September 5, 2008

Asian Americans Find Religion Depressing

I just saw this while playing around with Google. The beauty of the web--it's an Asian American website, which links to Richard Dawkins's site, which links to the original article.

According to the article:
Previous research has shown that teens who are active in religious services are depressed less often because it provides these adolescents with social support and a sense of belonging.

But new research has found that this does not hold true for all adolescents, particularly for minorities and some females. The study found that white and African-American adolescents generally had fewer symptoms of depressive at high levels of religious participation. But for some Latino and Asian-American adolescents, attending church more often was actually affecting their mood in a negative way.

Asian-American adolescents who reported high levels of participation in their church had the highest number of depressive symptoms among teens of their race.
Further down, it says:
Among adolescents who never attended church, Asian-American adolescents reported 4 percent fewer symptoms of depression in the preceding week than did their African-American peers.

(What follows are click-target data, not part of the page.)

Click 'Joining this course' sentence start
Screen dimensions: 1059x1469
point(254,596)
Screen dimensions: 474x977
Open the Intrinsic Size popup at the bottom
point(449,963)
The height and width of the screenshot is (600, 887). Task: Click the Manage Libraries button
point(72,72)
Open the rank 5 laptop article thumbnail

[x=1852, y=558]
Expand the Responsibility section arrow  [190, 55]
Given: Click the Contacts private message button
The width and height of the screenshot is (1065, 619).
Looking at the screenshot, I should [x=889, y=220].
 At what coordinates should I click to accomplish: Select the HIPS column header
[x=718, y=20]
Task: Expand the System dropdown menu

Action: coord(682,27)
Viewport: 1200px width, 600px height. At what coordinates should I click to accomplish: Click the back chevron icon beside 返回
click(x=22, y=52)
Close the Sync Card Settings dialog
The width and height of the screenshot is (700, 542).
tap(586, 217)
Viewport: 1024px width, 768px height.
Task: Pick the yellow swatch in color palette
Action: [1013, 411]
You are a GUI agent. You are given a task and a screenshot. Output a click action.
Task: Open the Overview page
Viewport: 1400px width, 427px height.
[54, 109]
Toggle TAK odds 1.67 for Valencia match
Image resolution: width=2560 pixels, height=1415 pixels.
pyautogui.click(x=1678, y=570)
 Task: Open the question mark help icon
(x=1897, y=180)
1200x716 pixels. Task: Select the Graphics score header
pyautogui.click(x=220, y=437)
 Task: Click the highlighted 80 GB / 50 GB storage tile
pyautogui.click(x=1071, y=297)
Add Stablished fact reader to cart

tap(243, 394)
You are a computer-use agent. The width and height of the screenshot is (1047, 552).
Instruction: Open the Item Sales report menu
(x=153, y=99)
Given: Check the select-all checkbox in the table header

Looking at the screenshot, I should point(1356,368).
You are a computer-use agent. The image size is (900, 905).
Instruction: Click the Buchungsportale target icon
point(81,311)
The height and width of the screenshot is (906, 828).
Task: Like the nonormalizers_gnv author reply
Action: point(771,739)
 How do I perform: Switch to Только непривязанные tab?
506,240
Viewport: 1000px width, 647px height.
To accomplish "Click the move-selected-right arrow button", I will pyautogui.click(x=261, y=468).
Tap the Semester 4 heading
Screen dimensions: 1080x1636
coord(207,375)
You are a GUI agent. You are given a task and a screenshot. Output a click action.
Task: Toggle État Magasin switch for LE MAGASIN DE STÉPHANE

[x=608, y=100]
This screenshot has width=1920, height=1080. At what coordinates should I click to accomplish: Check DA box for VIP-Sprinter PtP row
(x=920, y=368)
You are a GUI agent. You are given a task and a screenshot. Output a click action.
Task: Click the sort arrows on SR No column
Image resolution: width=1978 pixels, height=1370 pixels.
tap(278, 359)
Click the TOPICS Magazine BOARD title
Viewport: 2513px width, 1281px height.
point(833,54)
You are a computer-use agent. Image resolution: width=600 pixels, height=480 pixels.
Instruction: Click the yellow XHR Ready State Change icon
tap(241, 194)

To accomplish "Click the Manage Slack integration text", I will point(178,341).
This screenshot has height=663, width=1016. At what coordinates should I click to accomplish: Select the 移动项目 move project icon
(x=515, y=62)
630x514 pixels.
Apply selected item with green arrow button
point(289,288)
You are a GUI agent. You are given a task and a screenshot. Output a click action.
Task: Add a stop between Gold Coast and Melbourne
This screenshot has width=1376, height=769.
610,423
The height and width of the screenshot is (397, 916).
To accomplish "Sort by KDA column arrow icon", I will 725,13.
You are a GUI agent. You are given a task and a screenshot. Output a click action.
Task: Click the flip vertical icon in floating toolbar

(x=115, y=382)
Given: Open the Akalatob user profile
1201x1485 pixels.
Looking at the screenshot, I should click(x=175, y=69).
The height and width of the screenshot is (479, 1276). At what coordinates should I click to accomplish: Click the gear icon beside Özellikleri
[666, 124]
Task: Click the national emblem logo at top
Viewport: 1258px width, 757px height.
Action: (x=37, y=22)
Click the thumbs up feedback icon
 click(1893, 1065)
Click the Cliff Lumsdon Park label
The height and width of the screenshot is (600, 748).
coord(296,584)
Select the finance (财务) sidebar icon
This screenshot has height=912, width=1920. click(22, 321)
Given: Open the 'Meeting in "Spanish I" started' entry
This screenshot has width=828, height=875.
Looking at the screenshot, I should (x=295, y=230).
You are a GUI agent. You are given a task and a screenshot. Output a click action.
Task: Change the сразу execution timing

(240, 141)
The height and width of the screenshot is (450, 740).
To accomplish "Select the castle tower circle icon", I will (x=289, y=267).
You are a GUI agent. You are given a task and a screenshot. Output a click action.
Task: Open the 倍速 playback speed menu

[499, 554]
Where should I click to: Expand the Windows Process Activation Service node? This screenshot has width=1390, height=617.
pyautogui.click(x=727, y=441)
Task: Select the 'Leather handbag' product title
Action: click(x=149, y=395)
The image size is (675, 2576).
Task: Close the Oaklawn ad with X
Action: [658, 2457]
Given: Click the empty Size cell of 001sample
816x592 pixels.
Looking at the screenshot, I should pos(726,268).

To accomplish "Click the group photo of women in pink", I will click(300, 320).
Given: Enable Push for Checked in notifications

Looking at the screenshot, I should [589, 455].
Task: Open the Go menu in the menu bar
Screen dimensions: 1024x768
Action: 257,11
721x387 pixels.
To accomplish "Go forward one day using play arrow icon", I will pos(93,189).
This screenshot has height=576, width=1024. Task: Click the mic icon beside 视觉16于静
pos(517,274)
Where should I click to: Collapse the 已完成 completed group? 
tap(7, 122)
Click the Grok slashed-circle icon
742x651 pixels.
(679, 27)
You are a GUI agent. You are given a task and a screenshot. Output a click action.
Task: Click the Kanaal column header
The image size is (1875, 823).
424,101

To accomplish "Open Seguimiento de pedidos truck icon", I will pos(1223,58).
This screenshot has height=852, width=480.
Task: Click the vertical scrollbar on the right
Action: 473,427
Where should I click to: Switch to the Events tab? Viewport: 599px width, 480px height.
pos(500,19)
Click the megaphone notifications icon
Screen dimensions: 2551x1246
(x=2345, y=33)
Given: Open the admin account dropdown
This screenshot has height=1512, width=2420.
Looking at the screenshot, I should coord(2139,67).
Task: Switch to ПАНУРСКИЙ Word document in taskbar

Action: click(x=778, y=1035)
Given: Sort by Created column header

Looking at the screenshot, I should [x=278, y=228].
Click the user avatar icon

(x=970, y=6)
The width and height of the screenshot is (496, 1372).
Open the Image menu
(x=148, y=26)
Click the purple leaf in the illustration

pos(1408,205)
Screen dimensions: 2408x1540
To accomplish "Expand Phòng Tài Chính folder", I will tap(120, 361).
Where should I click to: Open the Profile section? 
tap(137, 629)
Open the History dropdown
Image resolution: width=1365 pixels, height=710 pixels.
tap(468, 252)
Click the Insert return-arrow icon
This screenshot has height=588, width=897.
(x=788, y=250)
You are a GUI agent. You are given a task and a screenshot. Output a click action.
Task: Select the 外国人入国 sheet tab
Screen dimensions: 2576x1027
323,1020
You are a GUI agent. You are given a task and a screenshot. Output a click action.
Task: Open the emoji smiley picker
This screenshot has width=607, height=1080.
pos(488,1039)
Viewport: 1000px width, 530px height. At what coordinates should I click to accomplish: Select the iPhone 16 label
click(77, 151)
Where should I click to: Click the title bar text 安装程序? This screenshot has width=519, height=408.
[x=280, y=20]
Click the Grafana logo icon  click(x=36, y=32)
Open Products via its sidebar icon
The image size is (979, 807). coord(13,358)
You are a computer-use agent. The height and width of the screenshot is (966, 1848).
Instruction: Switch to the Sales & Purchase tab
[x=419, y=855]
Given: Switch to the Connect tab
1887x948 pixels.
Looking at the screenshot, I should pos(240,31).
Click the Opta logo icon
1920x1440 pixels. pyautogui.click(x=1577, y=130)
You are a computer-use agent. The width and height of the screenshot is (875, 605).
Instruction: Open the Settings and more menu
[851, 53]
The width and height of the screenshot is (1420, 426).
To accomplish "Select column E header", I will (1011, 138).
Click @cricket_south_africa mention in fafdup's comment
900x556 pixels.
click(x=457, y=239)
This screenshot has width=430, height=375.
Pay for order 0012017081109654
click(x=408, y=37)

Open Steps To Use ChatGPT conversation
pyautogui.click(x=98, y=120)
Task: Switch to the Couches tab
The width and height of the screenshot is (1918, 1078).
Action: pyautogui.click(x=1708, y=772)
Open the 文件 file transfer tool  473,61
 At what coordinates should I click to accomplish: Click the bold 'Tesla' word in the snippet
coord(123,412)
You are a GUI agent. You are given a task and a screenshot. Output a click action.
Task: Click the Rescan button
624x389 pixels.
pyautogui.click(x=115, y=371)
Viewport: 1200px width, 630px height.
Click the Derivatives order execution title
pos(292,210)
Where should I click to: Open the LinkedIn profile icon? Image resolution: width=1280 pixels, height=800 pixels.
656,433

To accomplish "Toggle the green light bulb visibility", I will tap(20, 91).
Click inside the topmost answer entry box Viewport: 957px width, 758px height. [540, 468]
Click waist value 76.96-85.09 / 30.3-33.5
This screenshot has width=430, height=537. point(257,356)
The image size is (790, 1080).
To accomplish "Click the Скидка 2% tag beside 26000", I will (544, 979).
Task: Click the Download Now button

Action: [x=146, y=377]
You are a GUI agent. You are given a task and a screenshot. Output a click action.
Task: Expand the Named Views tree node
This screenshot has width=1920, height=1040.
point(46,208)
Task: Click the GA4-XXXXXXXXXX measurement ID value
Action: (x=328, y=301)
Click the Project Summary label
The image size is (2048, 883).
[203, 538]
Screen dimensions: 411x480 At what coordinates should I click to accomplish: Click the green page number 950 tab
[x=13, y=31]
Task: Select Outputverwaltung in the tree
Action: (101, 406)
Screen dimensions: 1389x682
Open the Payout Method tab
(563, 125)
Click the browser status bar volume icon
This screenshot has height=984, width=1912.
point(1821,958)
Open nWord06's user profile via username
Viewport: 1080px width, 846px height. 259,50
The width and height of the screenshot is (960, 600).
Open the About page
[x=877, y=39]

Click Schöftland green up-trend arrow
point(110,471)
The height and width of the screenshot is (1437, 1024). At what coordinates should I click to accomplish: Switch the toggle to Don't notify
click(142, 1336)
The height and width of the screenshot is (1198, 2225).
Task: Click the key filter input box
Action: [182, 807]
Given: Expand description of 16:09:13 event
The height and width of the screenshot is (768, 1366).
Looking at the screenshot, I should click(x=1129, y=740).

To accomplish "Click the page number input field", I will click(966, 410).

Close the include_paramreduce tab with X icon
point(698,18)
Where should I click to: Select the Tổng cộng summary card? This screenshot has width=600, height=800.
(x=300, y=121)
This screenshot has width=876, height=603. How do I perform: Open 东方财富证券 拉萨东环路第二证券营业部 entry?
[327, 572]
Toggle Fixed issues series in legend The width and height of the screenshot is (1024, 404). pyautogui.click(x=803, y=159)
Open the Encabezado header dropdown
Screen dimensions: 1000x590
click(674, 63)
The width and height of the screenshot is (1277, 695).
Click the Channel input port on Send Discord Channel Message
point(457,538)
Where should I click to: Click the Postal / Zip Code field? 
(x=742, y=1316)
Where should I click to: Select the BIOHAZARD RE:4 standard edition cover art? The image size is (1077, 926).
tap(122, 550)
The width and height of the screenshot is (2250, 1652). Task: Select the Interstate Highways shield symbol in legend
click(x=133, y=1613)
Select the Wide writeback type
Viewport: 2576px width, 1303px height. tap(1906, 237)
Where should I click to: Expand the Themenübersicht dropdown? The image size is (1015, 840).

In comparison, Asian-American youth who attended church at least once a week reported 20 to 27 percent more symptoms of depression than their white and African-American peers who attended at the same level.
I don't doubt that this is the case. Though I'm not a fan of David Henry Hwang, I think he described Christianity among Asians best by saying something like, "Confucianism disguised as Christianity." I think most Asian Americans have a fear-based version of Christianity which destroys, rather than lifts up, the lives of participants. While I have good friends who are Christian, Christianity has also destroyed many Asian American lives. Most Asian American atheists I know are much happier than most Asian American Christians.

So rather than Asian American atheists inviting Christ to be one's personal Savior, I personally think we need more Asian American Christians to invite themselves to become free from Christ.

(Disclaimer: If Christianity suits you, just keep on doing what you're doing. But don't believe the myth that it represents salvation for everyone.)